Kissinger: But they can always revoke what they have done.

Shultz: Can’t we have something that the President could announce with respect to non-market economies that the President could grant MFN when it’s in the national interest?

Kissinger: This is very important to the Soviets.

Shultz: Yes. Most Congressmen think I made a deal. They don’t understand.

Javits is delighted. How well he can be trusted to carry the ball, I don’t know.

Within the framework of the trade bill, we don’t have time before the visit5 to get anything done.

Kissinger: My instinct is to put it in a general or Soviet bill and fight.

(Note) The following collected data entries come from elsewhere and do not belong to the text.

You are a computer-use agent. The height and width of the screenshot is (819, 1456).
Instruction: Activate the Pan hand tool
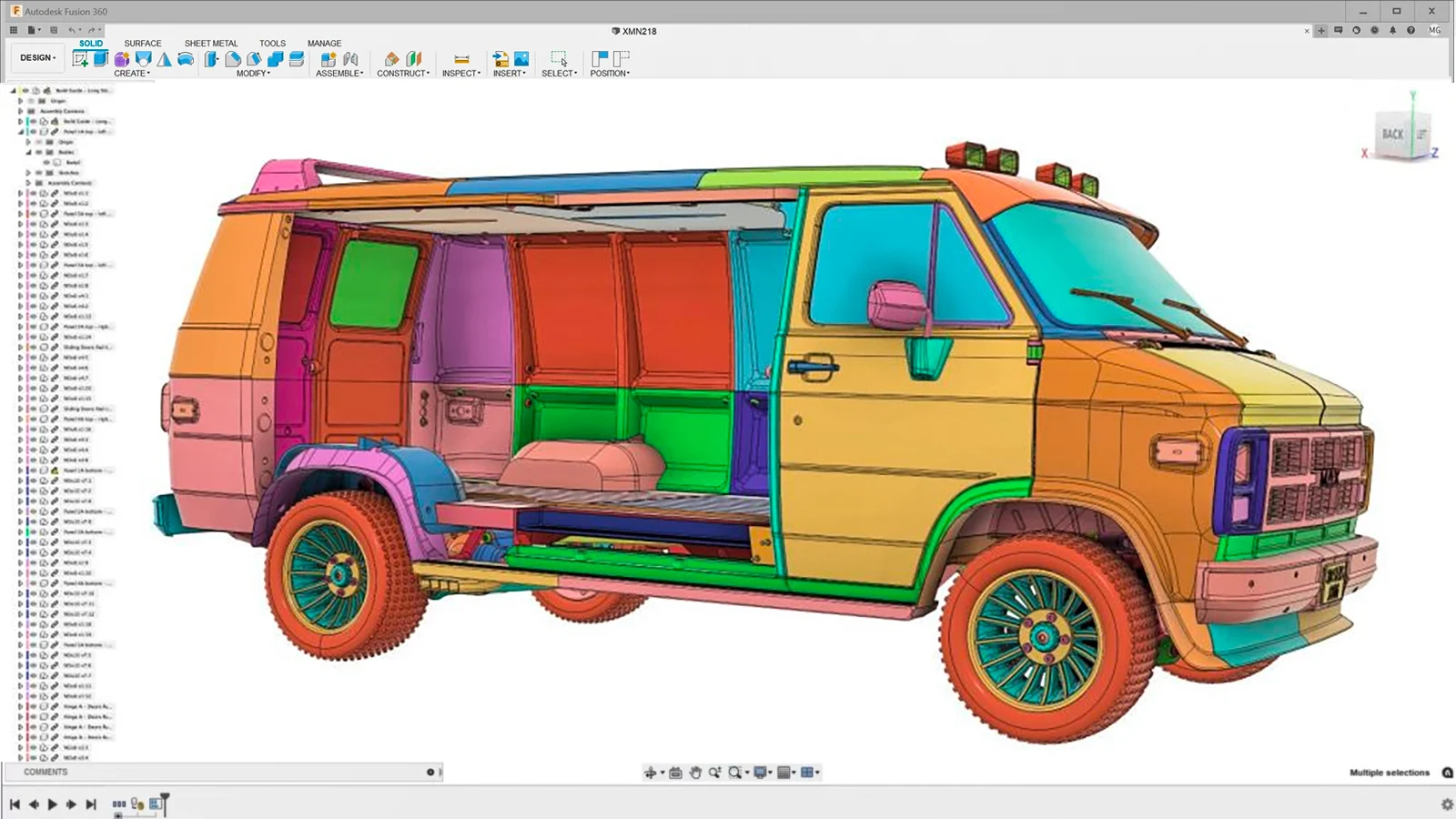tap(695, 773)
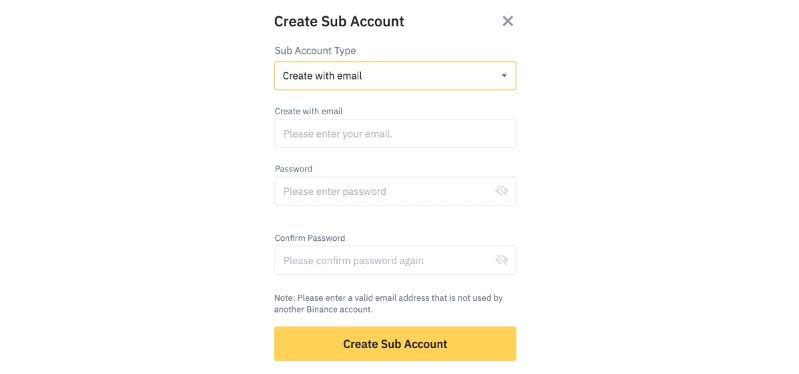Click the 'Please enter your email.' placeholder text
Viewport: 799px width, 374px height.
(x=338, y=134)
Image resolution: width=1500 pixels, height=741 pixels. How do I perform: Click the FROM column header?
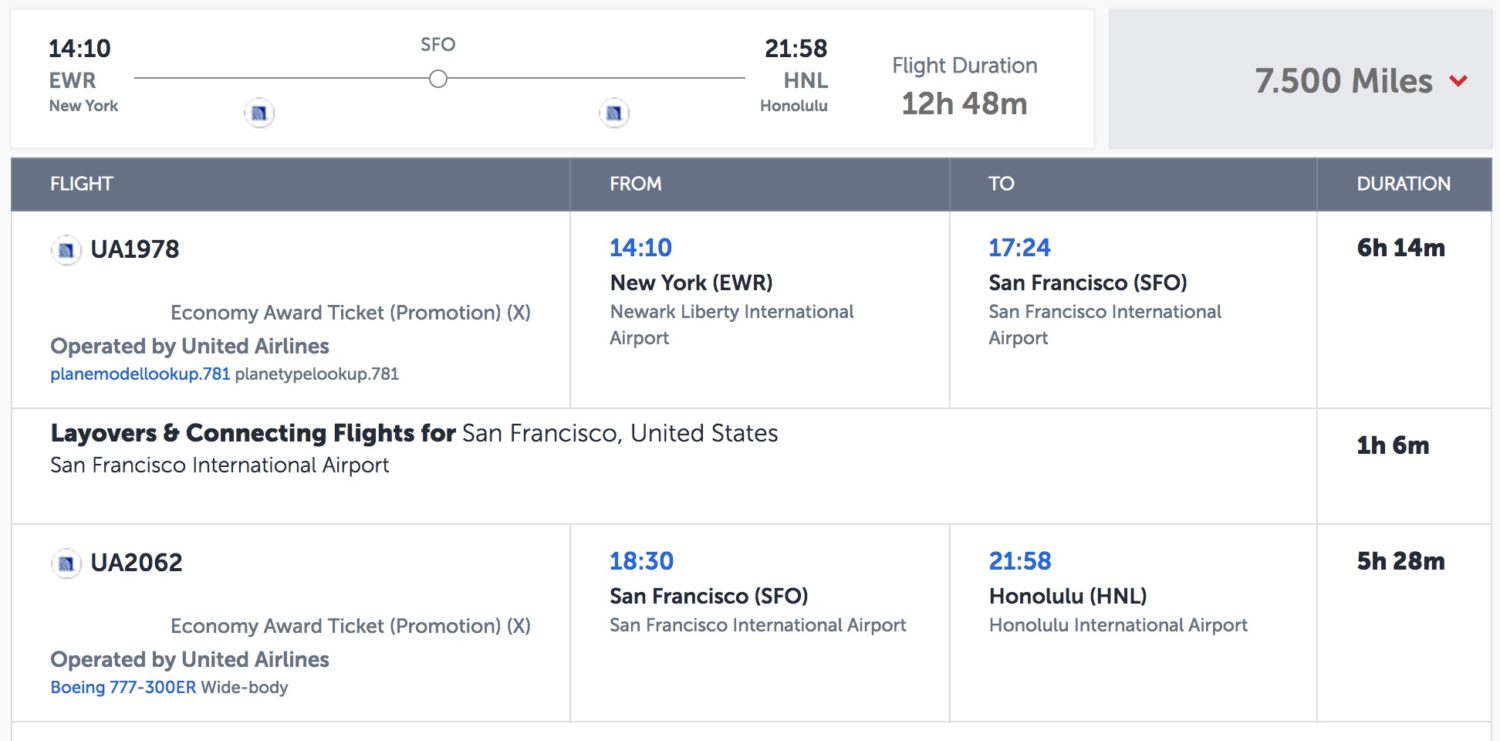click(x=635, y=184)
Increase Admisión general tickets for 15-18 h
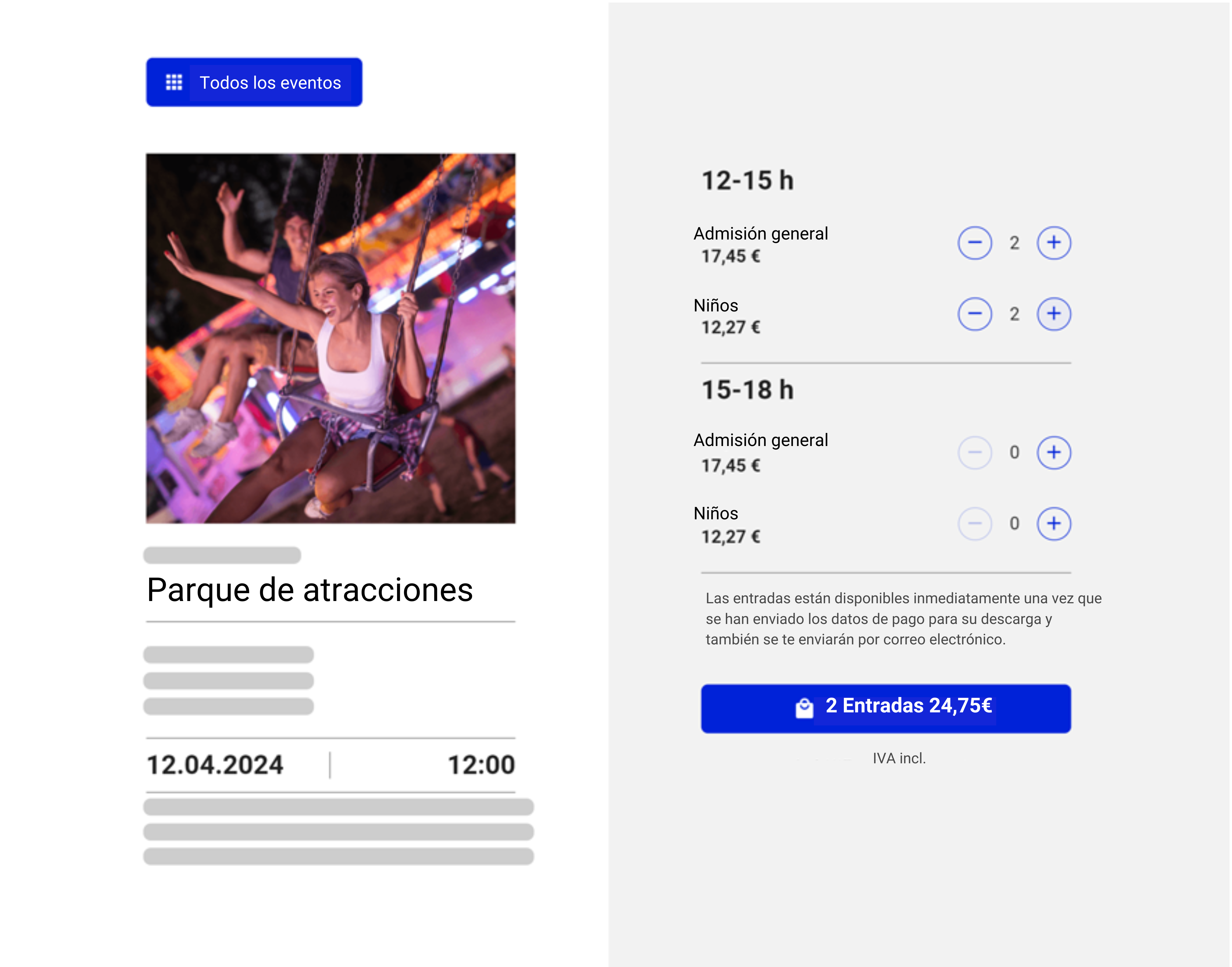This screenshot has height=967, width=1232. tap(1053, 452)
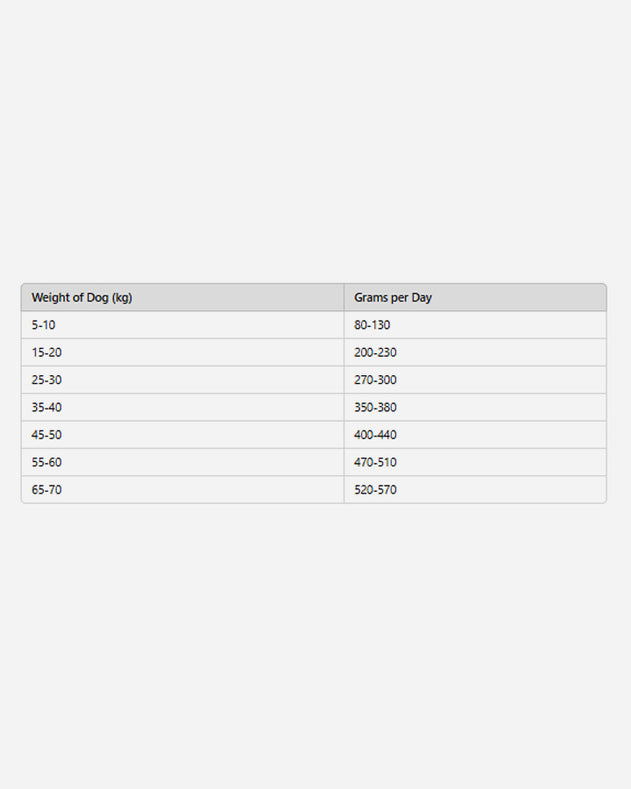Click the 200-230 grams cell
Image resolution: width=631 pixels, height=789 pixels.
click(375, 353)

Shultz: In a trade bill, it couldn’t be passed before October.

Kissinger: My first inclination was a separate bill, but if Jackson is in the trade bill, what is the difference?

Shultz: Why not put it in the trade bill, but with a clause about the President’s determination?

Kissinger: It couldn’t be done if the determination contained specific language about emigration policy. The Chinese would never accept on that basis.

Shultz: The Javits formula is attractive, but it won’t get past Mills.

Kissinger: I like the Javits formula.

Shultz: Maybe keep it in the trade bill. There’s not much chance. Mills thinks MFN is a Congressional right. They can give it to the President, but not give it or take it back.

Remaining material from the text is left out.